##### PROVIDED INFORMATION
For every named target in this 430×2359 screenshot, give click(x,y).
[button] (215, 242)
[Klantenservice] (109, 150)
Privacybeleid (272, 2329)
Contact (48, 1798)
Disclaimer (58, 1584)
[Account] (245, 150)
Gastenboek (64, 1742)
##########
*REQUIRED ACTION*:
Retype the records in their entirety, matching each one exactly.

*SOLUTION FOR THIS TASK*:
For every named target in this 430×2359 screenshot, give click(x,y).
[button] (215, 242)
[Klantenservice] (109, 150)
Privacybeleid (272, 2329)
Contact (48, 1798)
Disclaimer (58, 1584)
[Account] (245, 150)
Gastenboek (64, 1742)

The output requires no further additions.